Em todos os quadros da série, o artista lançou mão de alguma forma de moldura ornamental que, além de contribuir para a composição, carrega também elementos simbólicos importantes, que contribuem para a compreensão do signo representado. Já vimos que apenas as telas de dois signos – Gêmeos e Sagitário – não contam com uma moldura que circunscreva totalmente a figura central. Em Aquário, essa moldura está presente, mas ela é feita do mesmo material que flui do cântaro do Aguadeiro: é uma substância fluida como vapor d’água, que interpenetra todos os espaços e se distribui igualmente por todos os elementos da composição. Aí percebemos uma das principais características aquarianas: aquilo que o signo irradia é para todos, sem distinção. É a força das ideias novas que cai como chuva, fecundando as consciências ávidas por mudança (as sete flores na parte inferior da figura) e produzindo o florescimento de concepções mais avançadas de organização social.

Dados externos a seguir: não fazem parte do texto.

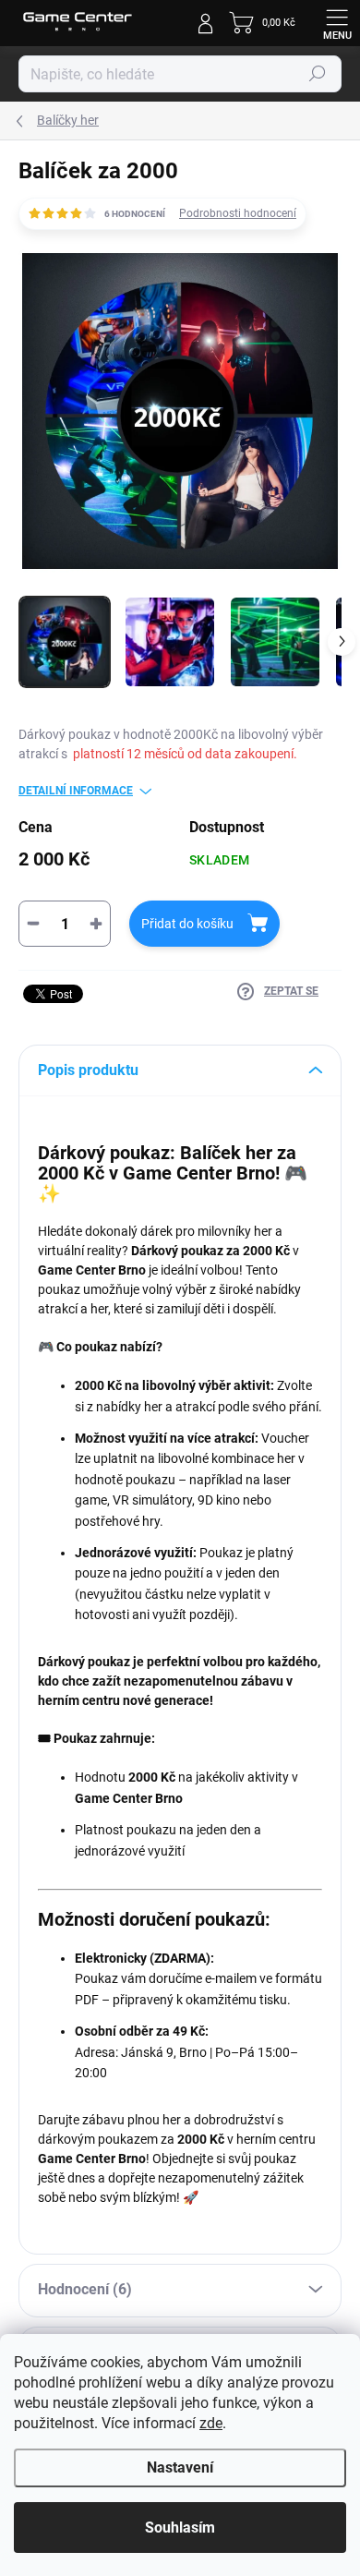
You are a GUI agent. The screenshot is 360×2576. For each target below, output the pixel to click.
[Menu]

Como para lembrar que Aquário é o signo oposto e complementar a Leão, vemos aqui mais uma vez o Sol, desta vez humanizado numa aparência inteligente e benfazeja. Abaixo do Sol, e à esquerda do Aguadeiro, uma caveira serve de portal para o trânsito entre dois planos. A caveira nos lembra que Aquário também é regido por Saturno, como Capricórnio, e o viajante que acaba de cruzar o portal, no rumo da montanha iluminada, ao fundo, carrega elementos tanto do buscador sagitariano quanto do eremita capricorniano, vistos nas telas anteriores.

Peixes

 

O que mais chama a atenção neste quadro é o contraste entre a figura máscula ao centro e a doçura com que protege os dois peixes, os quais, unidos pela boca, tentam nadar em direções divergentes. Talvez o que Johfra tenha tentado destacar nesta representação do signo de Peixes seja a possibilidade (e a necessidade) de chegar a uma síntese de todas as contradições através do caminho do afeto. 

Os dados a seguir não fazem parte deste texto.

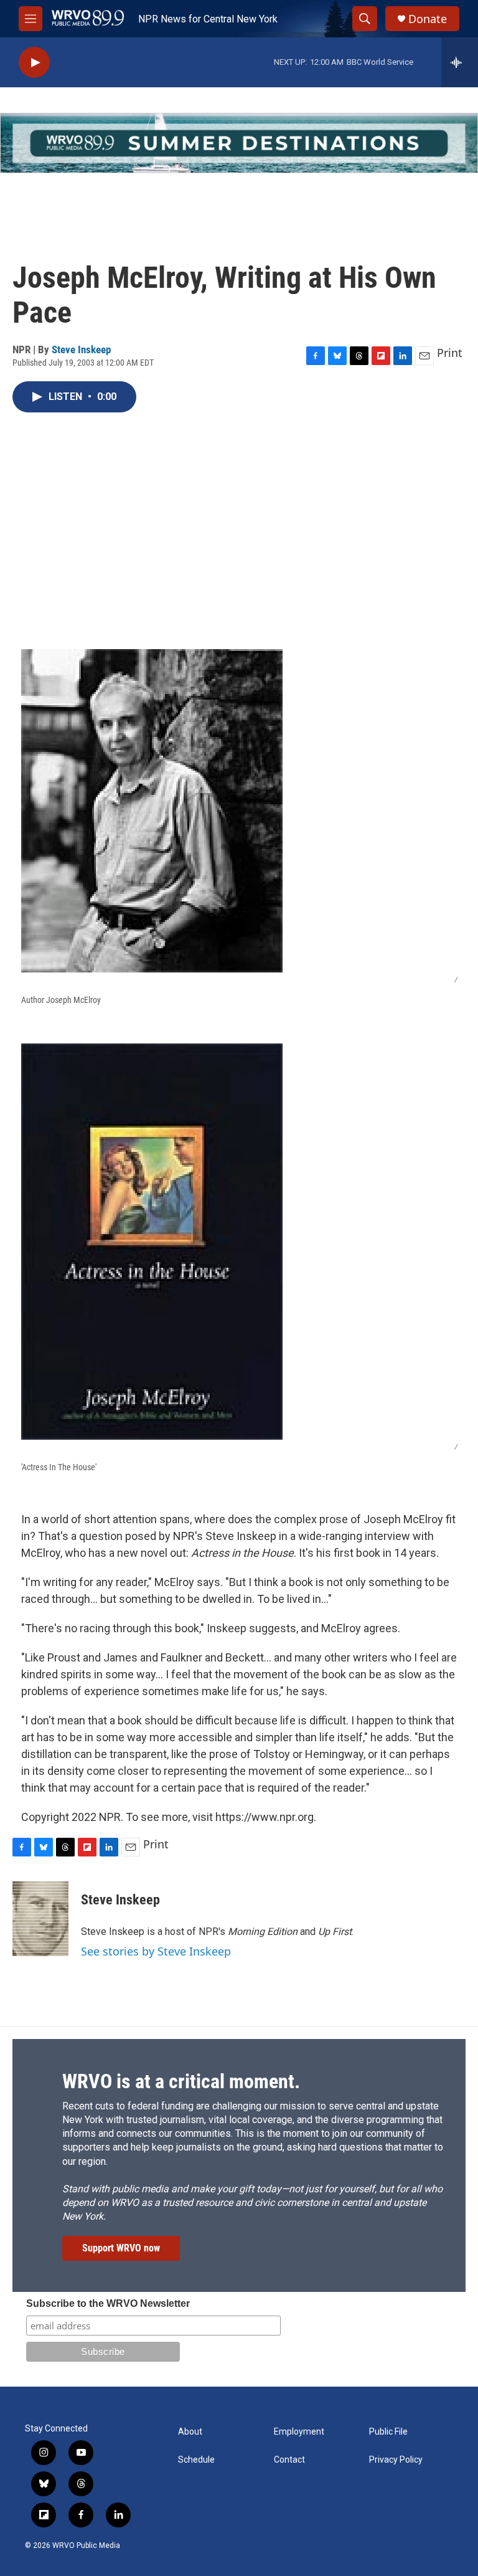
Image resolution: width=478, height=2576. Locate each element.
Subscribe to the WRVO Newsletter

Aqui a figura central, que talvez seja o próprio deus Netuno, não parece propor uma escolha entre os dois peixes, nem demonstra qualquer preferência. Apenas dá sustentação a ambos e envolve-os com um gesto circular, como se estivesse a indicar que os conflitos se resolvem através do movimento. Protegidos pelos braços que delimitam sem sufocar, os dois peixes logo poderão trocar de posição, e depois outra vez, num fluxo interminável.

Tudo nesta pintura, aliás, remete às noções de circularidade e movimento. A superação dos limites não ocorre aqui pela expansão de horizontes, como em Sagitário, mas pela fluência de conteúdos, que leva os polos complementares (os dois peixes) a uma progressiva fusão.

O lugar onde esta cena se passa é totalmente indeterminado: pode ser o fundo do mar ou um espaço onírico, mas certamente não faz parte da realidade conhecida. Das doze pinturas, esta é a única que não retrata qualquer artefato produzido pelo homem, ou que remeta a uma paisagem “civilizada”.